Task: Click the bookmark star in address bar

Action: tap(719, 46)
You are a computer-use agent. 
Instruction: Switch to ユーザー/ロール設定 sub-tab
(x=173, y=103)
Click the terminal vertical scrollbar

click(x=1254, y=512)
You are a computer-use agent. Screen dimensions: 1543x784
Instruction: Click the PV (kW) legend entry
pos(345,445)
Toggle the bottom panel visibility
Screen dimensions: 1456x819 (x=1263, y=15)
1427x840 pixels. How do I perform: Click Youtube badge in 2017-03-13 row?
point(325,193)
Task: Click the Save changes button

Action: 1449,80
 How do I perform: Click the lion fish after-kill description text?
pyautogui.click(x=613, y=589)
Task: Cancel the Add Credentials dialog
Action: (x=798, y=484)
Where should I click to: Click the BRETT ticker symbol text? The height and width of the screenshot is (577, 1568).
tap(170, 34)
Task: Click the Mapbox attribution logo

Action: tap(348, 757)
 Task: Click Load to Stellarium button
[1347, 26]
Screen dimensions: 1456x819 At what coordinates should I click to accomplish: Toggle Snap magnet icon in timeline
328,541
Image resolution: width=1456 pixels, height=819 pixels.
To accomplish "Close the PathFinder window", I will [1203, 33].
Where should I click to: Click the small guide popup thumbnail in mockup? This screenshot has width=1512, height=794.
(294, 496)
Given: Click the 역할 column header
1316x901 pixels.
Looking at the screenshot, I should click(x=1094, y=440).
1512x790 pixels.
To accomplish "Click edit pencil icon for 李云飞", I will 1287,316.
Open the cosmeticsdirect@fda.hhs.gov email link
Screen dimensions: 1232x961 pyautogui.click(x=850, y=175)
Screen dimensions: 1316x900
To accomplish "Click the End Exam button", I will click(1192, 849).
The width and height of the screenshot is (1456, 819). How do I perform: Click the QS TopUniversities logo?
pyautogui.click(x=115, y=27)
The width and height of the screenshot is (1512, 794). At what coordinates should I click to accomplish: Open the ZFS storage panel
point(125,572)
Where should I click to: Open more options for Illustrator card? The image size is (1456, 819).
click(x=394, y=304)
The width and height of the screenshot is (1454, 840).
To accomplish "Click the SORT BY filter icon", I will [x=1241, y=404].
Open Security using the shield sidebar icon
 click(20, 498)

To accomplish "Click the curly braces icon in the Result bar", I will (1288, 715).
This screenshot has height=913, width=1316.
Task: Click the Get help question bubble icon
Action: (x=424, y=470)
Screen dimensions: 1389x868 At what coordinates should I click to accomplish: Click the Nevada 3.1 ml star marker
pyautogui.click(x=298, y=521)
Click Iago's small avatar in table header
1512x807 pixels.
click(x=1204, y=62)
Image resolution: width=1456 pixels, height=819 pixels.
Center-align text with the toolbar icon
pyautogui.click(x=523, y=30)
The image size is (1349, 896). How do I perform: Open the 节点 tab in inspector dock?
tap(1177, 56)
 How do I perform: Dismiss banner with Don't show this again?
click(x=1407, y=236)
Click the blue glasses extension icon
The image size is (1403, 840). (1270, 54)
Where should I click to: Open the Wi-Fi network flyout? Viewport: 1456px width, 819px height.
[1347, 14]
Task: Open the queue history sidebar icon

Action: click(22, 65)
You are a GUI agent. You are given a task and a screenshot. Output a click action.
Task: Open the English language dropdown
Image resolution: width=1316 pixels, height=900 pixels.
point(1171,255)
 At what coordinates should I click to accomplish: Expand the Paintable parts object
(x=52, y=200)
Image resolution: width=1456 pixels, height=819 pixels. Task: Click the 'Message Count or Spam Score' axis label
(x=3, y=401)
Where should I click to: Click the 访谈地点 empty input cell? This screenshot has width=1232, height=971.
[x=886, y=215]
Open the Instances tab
──────────
» YOUR ASSIGNMENT
All lines from the one containing "Where should I click to: Open the" through the final line of the records above are to be set down exactly, and no other line is to appear.

» FINISHED EXERCISE
Where should I click to: Open the Wi-Fi network flyout? Viewport: 1456px width, 819px height.
[1347, 14]
Task: Open the queue history sidebar icon

Action: click(22, 65)
You are a GUI agent. You are given a task and a screenshot. Output a click action.
Task: Open the English language dropdown
Image resolution: width=1316 pixels, height=900 pixels.
point(1171,255)
 At what coordinates should I click to accomplish: Expand the Paintable parts object
(x=52, y=200)
Image resolution: width=1456 pixels, height=819 pixels. Task: Click the 'Message Count or Spam Score' axis label
(x=3, y=401)
Where should I click to: Click the 访谈地点 empty input cell? This screenshot has width=1232, height=971.
[x=886, y=215]
Open the Instances tab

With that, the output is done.